YOUPublish im Finale der dreißig „heißesten“ Startups Deutschlands

Der German Accelerator bietet Startups die Chance an einem dreimonatigen USA Aufenthalt teilzunehmen. YOUPublish setzt sich vor einer international besetzten Jury erfolgreich gegen eine große Anzahl von konkurrierenden Unternehmen durch und schafft es ins Finale der letzten dreißig Startups.

Der German Accelerator ist ein Programm der Bundesregierung in Kooperation mit verschiedenen Sponsoren, das jungen Startups, die höchstens fünf Jahre am Markt sind, den großen Sprung über den Teich ermöglicht, um ihr Geschäftsmodell in New York, San Francisco oder im Silicon Valley einem internationalen Publikum vorzustellen .

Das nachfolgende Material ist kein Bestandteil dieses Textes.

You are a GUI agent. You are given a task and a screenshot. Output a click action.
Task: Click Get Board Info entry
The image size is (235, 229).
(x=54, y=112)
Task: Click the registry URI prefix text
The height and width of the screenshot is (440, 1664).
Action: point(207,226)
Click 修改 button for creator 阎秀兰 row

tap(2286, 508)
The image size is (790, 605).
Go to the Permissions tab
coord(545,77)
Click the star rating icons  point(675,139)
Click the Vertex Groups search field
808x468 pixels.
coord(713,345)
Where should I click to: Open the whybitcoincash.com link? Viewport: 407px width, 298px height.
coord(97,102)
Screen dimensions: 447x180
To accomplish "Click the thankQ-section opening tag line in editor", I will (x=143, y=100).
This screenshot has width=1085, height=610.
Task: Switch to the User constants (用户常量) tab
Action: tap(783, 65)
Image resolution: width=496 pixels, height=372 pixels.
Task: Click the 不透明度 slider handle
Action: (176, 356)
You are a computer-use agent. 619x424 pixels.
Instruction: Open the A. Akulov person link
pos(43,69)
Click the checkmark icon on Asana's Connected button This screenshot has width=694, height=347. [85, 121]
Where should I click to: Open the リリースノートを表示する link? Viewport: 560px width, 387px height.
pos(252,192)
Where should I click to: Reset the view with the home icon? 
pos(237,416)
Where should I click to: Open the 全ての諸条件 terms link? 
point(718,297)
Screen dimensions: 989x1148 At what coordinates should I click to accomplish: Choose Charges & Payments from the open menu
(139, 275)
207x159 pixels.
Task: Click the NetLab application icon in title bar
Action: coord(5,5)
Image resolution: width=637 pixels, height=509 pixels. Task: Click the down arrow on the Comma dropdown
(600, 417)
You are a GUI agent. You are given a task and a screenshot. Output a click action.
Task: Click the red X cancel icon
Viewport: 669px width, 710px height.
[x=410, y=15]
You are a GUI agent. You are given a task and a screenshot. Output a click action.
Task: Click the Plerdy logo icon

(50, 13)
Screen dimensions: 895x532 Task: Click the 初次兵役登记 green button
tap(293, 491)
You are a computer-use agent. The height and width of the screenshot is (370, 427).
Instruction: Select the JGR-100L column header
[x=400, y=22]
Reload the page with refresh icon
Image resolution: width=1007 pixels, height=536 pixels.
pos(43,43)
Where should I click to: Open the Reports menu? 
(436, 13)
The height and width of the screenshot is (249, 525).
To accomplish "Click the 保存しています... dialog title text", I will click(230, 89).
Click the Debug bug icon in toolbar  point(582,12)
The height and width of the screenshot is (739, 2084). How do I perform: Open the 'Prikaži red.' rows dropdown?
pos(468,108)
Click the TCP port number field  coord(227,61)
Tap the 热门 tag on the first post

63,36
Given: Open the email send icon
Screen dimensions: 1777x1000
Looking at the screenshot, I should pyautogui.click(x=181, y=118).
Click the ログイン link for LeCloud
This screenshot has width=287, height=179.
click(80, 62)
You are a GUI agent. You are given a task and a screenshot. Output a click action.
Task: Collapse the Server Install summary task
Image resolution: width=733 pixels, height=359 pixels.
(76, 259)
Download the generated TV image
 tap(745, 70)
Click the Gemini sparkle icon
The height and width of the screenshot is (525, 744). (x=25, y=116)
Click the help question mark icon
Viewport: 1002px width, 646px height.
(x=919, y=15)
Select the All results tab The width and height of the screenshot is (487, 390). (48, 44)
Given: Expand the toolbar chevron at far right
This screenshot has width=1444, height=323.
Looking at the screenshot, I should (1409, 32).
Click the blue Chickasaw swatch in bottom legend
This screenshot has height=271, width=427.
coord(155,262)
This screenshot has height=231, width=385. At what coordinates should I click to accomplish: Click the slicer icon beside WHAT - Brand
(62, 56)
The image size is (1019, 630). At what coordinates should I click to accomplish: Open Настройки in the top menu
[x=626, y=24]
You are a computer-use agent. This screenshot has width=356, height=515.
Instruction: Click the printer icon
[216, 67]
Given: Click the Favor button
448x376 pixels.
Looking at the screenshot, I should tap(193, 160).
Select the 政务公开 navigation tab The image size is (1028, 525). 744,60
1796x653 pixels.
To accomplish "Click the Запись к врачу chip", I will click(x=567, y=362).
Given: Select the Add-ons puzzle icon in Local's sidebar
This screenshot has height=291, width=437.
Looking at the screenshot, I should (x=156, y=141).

Entsprechend groß ist die Anzahl der Bewerber um einen der achtzehn heiß begehrten Plätze.

Die Vorauswahl zum German Accelerator Finale findet über eine Online Bewerbung statt. Um dabei zu sein, muss das Unternehmen seine Geschäftsidee, Status und Ausblick überzeugend darlegen. Ergänzend zur Online Bewerbung finden Auswahlinterviews mit Mentoren statt, welche die Startups auch später in den USA betreuen. Aus allen Bewerbungen werden dreißig Unternehmen als Finalisten ausgewählt. Im Finale können die Startups dann ihr Unternehmen vor einer international besetzten Jury persönlich vorstellen. Achtzehn der dreißig Finalisten schaffen es am Ende in die USA.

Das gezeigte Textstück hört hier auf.